By concentrating on one decisive year in modern history, 1917, David Stevenson provides an extraordinarily sharp and detailed account of the fateful time. The close examination of the Hindenburg and Ludendorff command system and the struggle over the unrestricted U-boat campaign creates the drama and disaster of the attempt to destroy the British merchant navy. The tension among the British naval commanders and the cabinet on the adoption of the convoy system created a drama that very nearly lost the war. During ‘black fortnight’ in April 1917 between seven and nine merchant ships were lost each day.
Each chapter has its 1917 framework. Woodrow Wilson’s dilemma about neutrality covers the US political scene, and the decision to join the allies against Germany. In March 1916, President Wilson wrote, ‘This is a year of madness. It is a year of excitement more profound than the world has ever known before and the world is seeing red. No standard we had obtains any longer’ (p. 44).
The French army, nearly exhausted, made one last attempt to break the enemy and there is a stunning chapter on the Nivelle campaign. A French commander was simply unable to meet his responsibilities. A horrifying account of the attempt by General Nivelle to attack the Germans by surprise unfolds in which not everybody believed but none had the character to cancel. General Nivelle was in over his abilities and his rigidity and delay led to a catastrophe at a time when French forces had no reserves. The failures of vision and concern, incompetence and uncertainty, destroyed the French will to fight. The failure effectively eliminated France as a separate military force – a tale of horrifying incompetence and disaster.
If the Germans chose a naval offensive that cost them their last best chance of victory, the Allies jeopardized their prospects by French, Russian, British, and Italian land attacks. By 1917, the British Treasury decided to issue $1.1 billion unsecured British Treasury bills and UK credit collapsed. Lloyd George had no idea how to finance the new credit in the New Year. Complete bankruptcy could have occurred at any minute and knock Great Britain out of the war.

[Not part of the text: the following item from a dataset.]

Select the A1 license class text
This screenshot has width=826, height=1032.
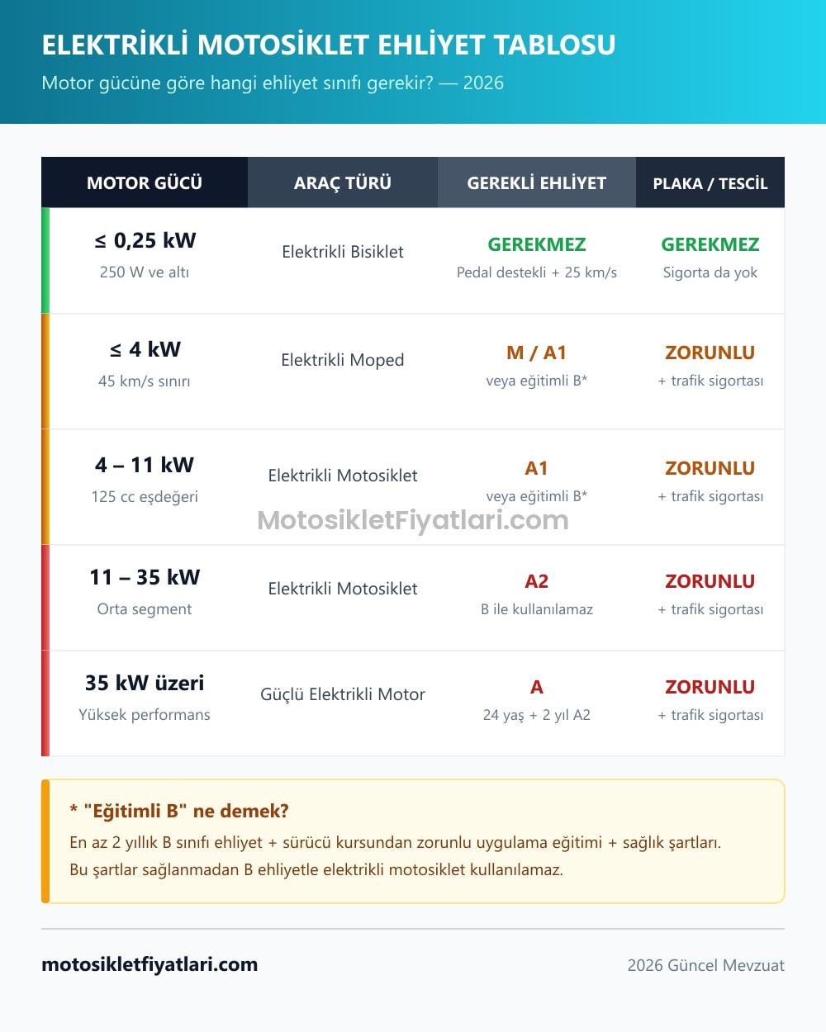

The Russian Revolution, ‘the February Revolution’, grew out of a subsistence crisis. The demonstrations by women in 1917, now 33.3% of the labour force in St Petersburg and Moscow, and the absence of lighting and sanitation created horrible housing and living conditions. In 1917 70% of the factory workers were employed in plants with over 1,000 operatives. The combination of poverty, vast numbers, and political conflicts in the Duma saw chaos emerging and marks the first stage of the Russian revolution. The second involves the struggle among the parties and the new Bolshevik leadership under Lenin with its absolute refusal to continue the war.

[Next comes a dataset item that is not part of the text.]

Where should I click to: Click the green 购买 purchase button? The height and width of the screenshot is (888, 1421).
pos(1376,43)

Meanwhile, General Haig was about to destroy his army at Passchendaele as if the French had not just done the same thing. A chapter describes the collapse of the Italian army at Caporetto in late October 1917. As Stevenson sums up, ‘amid the dreary litany of failed offensives and attrition battles, the name of Caporetto stands out’ (p. 205). The Italian disaster at Caporetto nearly brought the World War to an end. After 11 failed attempts by General Cadorna to crush the Austrians, the twelfth - a combined operation by Austrians and Germans - caught a much larger Italian army and routed them. The burden of the war landed on illiterate Italian peasants. Yet Stevenson shrewdly observes that, in the end, the improvement in the Italian forces made a real difference. As always in this fascinating book, Stevenson sees the struggle on the Isonzo in a wider context and shows how the defeat ‘strengthened Italy’s war effort’. The account of defeat and unusual Italian recovery after Caporetto is breathtaking. A chapter on diplomacy contains much knowledge that was new to me but shows how impossible compromise, even in the hands of Benedict XV and Monsignor Pacelli, turned out to be. This book is a wonderful achievement – rich in detail and sharp observation. Stevenson has a command of events which is astonishing and a short review like this can scarcely do it justice.